Franklin and I decided not to bother poor ol’ Bubba. He had been having his worst year ever as a pro and was getting consistently booed for uncharacteristically dropping passes all season long. (I think he even dropped a TD pass or two that day.) That last thing he needed was some random bar fan telling him things would get better for him and the Packers, but it sure was an honor to meet him, etc. But what was he doing out at the bars? And just who was he looking for? He was speed-walking around the bars on a mission for something/someone. Franklin and I merely observed (when not gnawing on deep-fried curds and dancing with the local cougars).

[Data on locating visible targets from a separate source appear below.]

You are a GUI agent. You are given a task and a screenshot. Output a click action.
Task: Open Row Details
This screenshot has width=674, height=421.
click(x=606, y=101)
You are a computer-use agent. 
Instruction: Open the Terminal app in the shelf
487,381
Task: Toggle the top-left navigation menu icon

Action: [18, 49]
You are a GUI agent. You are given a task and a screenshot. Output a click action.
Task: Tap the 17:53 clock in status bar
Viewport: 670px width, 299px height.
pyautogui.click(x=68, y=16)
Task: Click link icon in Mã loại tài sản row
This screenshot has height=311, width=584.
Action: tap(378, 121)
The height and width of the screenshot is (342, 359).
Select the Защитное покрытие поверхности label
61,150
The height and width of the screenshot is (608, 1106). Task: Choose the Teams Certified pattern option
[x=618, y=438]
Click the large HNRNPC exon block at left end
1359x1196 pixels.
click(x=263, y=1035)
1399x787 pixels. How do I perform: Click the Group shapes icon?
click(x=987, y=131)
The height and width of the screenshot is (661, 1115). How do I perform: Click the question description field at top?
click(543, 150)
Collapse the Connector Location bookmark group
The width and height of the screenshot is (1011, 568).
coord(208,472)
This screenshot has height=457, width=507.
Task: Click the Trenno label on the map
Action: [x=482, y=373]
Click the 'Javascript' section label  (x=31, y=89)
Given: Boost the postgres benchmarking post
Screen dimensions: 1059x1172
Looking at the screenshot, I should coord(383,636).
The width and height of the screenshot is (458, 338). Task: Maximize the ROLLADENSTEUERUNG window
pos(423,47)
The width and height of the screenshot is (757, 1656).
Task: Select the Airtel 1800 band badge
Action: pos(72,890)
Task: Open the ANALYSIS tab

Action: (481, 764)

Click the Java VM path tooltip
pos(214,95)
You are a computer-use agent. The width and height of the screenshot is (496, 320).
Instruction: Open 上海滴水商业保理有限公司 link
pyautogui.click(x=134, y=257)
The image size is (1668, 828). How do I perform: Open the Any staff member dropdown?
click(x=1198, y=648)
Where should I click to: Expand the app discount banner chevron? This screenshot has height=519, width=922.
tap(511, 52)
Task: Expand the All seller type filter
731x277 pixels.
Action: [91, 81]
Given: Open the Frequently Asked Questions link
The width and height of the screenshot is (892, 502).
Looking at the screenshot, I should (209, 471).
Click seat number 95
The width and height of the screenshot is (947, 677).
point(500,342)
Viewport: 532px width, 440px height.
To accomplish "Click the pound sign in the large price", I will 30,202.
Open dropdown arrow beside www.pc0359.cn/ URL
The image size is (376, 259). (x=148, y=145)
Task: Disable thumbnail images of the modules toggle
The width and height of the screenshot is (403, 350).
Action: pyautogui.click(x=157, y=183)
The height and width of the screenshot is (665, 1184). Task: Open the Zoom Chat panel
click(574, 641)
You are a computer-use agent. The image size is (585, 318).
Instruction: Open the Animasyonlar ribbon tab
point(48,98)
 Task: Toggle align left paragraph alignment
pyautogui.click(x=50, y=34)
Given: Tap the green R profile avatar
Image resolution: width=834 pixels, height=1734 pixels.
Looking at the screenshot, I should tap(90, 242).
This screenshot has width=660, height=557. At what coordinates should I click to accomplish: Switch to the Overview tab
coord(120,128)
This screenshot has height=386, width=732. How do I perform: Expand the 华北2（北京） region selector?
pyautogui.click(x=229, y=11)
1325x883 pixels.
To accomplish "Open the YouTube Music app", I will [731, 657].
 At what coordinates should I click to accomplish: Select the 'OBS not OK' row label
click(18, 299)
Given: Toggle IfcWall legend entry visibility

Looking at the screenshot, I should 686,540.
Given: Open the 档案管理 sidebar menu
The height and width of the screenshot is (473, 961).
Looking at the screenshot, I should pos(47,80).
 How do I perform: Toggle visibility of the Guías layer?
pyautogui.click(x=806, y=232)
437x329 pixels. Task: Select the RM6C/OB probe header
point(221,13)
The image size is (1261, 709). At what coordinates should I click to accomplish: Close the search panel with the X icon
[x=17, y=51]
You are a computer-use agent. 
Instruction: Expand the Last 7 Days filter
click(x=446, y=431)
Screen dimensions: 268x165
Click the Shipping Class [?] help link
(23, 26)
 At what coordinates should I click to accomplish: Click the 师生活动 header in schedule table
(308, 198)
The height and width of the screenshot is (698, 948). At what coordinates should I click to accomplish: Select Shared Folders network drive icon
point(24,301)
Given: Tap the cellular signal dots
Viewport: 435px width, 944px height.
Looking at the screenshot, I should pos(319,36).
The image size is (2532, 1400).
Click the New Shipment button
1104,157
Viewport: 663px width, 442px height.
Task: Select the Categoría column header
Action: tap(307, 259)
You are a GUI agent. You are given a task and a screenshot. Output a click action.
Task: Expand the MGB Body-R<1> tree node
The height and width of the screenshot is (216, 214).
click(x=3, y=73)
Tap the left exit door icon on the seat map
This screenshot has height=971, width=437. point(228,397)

At the 5th and final bar of the night, we found Bubba yet again – still pacing around by himself, beerless and aimless. This Ranter had seen enough. I had to know what the deal was.

“I’m going to buy him a beer,” I told Franklin, who was busy playing paddy cake with a blonde in a Santa hat and therefore completely ignorant to my actions.

“Can I shake your hand?” I asked Bubba as he turned the corner. He was surprised, I think, because I was the first person to approach him all night. And he obliged… mostly. He kinda gave me one of those casual slapping of the hands and quickly moved on before I could ask him whether he wanted a Red or a Honeyweiss.

Yes, awkward. Yes, unnecessary. But it was totally worth it because I learned something about Bubba no one would’ve guessed: his hands were really soft! I’m talking baby soft! I turned around to Franklin and announced, “He totally moisturizes!” It was incredible. This was not some afternoon in July when a man’s hands are naturally moisturized without the aid of lotions and potions. This was below-freezing December weather in Wisconsin and this 6’6, 265-lb. gladiator had just been out there in spandex and a T-shirt battling living giants for three hours. You’d think his hands would’ve been bleeding, cracked and calloused – totally not the case.

Now the only thing that bugs me is why would a TE with such soft hands have dropped two TD passes that day? The world may never know, but this guy might.